━━ GIVEN TEXT
# Lawnmower not sucking up grass



## DangerMouse (Jul 17, 2008)

ummmm, what kind of mower? If it's supposed to be bagging it, then look for blockage.
If you mean lifting it to cut it, that's different. That would mean the blade is not rotating maybe?

DM


----------



## thehvacguy (Oct 30, 2009)

Well its a regular push mower that self propels. It cuts the grass but only fills the bag with 3-4 handfulls of grass before it leaves a trail of cut grass on the lawn. I noticed a hole in the bag so i patched it, but the problem persists


----------



## DangerMouse (Jul 17, 2008)

Wet grass and/or dull blade then, yup.
Most likely the latter..... it'll rip up clumps of grass and plug the opening.

DM


----------



## thehvacguy (Oct 30, 2009)
━━━━
━━ DATA LINES
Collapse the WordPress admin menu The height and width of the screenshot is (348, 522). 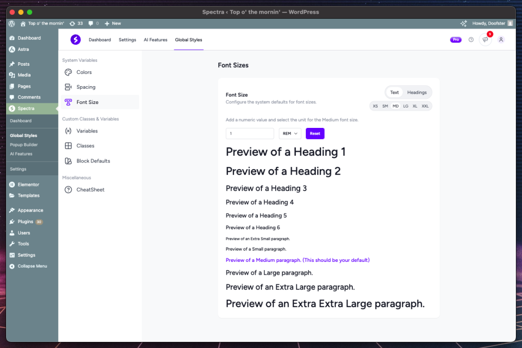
━━━━
REQUIRED ACTIONS
A - Reproduce the passage of the lawnmower thread starting at "Well its a regular" and ending at "plug the opening.".
B - In the lawnmower thread, how much grass does the mower put in the bag before it starts leaving a trail on the lawn?
The lines above stand apart from the lawnmower thread and are not part of it.

ANSWERS TO THE EXERCISES
A -
Well its a regular push mower that self propels. It cuts the grass but only fills the bag with 3-4 handfulls of grass before it leaves a trail of cut grass on the lawn. I noticed a hole in the bag so i patched it, but the problem persists


----------



## DangerMouse (Jul 17, 2008)

Wet grass and/or dull blade then, yup.
Most likely the latter..... it'll rip up clumps of grass and plug the opening.

B - Only 3-4 handfuls of grass.